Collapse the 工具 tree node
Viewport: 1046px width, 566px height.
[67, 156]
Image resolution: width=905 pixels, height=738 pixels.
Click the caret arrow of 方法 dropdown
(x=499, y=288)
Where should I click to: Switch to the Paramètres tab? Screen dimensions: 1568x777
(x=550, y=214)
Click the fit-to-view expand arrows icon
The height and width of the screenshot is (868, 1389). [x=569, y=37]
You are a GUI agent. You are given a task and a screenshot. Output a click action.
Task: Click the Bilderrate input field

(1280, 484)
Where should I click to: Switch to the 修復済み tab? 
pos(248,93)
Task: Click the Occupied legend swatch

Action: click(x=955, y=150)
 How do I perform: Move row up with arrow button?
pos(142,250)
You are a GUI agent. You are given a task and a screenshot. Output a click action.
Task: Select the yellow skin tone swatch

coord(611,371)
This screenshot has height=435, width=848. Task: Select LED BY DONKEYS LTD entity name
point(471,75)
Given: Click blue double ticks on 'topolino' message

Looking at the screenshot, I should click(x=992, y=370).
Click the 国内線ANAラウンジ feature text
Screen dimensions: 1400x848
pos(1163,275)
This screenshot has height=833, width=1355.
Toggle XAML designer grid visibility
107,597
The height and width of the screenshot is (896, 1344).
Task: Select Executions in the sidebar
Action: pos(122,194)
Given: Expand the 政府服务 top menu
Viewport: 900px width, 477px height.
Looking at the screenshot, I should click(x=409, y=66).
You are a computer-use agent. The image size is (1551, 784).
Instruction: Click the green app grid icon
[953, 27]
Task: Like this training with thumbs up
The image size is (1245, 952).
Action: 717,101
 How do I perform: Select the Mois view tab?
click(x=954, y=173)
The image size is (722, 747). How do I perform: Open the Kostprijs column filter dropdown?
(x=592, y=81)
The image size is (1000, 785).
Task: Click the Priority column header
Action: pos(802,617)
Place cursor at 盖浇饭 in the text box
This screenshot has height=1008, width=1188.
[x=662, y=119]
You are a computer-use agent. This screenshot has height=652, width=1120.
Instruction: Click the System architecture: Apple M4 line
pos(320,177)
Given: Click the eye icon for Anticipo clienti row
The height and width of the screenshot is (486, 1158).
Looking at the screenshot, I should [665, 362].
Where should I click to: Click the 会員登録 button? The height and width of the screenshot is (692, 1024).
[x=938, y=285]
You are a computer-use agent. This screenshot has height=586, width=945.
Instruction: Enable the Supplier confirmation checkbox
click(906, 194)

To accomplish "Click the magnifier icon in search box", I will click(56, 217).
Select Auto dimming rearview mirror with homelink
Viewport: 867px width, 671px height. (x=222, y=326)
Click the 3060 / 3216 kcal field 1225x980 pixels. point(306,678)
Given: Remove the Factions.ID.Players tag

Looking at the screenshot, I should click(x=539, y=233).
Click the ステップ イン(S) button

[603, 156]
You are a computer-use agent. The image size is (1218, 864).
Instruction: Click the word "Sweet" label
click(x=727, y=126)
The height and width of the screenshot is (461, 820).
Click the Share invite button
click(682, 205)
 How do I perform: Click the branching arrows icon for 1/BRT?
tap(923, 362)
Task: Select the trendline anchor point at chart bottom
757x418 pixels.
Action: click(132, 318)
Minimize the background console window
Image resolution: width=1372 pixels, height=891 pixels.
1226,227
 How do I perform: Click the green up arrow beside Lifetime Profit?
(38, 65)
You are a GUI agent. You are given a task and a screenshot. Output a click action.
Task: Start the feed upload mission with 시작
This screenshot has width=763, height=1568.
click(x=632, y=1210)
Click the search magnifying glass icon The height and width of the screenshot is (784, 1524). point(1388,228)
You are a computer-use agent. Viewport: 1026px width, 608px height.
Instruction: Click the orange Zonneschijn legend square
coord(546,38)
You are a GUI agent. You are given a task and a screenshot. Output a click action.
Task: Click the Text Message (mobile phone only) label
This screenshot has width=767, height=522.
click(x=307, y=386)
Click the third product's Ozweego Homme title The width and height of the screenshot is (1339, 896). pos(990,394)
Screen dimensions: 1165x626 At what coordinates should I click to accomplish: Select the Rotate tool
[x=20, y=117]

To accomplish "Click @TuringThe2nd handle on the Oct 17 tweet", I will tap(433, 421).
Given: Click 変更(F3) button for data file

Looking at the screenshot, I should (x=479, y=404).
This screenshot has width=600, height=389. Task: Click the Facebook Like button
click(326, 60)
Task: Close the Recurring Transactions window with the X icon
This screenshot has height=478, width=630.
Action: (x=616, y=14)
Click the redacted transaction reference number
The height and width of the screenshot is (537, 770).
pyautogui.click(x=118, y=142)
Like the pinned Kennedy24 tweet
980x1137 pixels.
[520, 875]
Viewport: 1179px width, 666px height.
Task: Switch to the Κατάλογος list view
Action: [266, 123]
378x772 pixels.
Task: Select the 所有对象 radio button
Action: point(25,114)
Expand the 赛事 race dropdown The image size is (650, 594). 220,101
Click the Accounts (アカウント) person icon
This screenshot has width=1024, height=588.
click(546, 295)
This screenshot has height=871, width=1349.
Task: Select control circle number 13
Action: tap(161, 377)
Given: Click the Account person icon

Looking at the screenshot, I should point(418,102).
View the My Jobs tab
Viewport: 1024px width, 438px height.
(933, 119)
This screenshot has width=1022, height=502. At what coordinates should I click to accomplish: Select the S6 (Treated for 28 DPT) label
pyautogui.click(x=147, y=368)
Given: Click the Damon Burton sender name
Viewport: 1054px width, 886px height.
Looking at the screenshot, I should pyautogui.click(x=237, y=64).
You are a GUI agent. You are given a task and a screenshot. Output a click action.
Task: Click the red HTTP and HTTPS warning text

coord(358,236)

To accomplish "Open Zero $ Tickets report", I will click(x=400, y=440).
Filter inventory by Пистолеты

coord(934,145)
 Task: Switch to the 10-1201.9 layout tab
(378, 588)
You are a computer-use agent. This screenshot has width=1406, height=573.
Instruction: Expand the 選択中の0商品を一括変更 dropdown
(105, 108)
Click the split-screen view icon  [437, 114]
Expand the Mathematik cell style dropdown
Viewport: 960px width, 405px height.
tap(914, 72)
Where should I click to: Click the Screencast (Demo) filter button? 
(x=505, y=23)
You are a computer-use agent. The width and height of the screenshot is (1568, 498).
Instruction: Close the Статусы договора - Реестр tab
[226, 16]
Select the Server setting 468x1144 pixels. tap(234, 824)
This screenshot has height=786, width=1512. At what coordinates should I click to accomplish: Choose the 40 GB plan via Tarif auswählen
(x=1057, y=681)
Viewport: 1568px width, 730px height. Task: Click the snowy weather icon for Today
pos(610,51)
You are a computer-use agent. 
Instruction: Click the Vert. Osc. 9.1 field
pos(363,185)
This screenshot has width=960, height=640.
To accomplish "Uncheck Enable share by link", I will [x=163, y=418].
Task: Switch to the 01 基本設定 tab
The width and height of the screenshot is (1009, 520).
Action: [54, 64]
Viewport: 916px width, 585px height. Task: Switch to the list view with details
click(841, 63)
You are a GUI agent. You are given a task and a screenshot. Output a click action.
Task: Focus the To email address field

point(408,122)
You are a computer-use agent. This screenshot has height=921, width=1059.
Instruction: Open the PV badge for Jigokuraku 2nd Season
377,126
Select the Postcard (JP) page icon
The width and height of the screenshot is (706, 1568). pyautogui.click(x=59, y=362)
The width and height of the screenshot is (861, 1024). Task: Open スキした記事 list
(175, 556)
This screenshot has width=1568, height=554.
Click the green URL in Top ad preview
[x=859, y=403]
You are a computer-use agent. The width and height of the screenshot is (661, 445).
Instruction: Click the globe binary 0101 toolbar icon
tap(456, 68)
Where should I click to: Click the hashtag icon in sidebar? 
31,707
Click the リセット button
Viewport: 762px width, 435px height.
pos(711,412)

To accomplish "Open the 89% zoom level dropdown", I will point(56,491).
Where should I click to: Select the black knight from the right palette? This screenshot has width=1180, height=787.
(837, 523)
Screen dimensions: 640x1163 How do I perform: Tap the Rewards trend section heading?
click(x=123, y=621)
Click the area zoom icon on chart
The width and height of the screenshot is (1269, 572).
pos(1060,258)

+-------+

The response should hold exactly the lines starting at the line with "Instruction: Click the orange" and ending at the line with "Click the third", and no other line of the material above.

→ Answer to this task:
Instruction: Click the orange Zonneschijn legend square
coord(546,38)
You are a GUI agent. You are given a task and a screenshot. Output a click action.
Task: Click the Text Message (mobile phone only) label
This screenshot has width=767, height=522.
click(x=307, y=386)
Click the third product's Ozweego Homme title The width and height of the screenshot is (1339, 896). pos(990,394)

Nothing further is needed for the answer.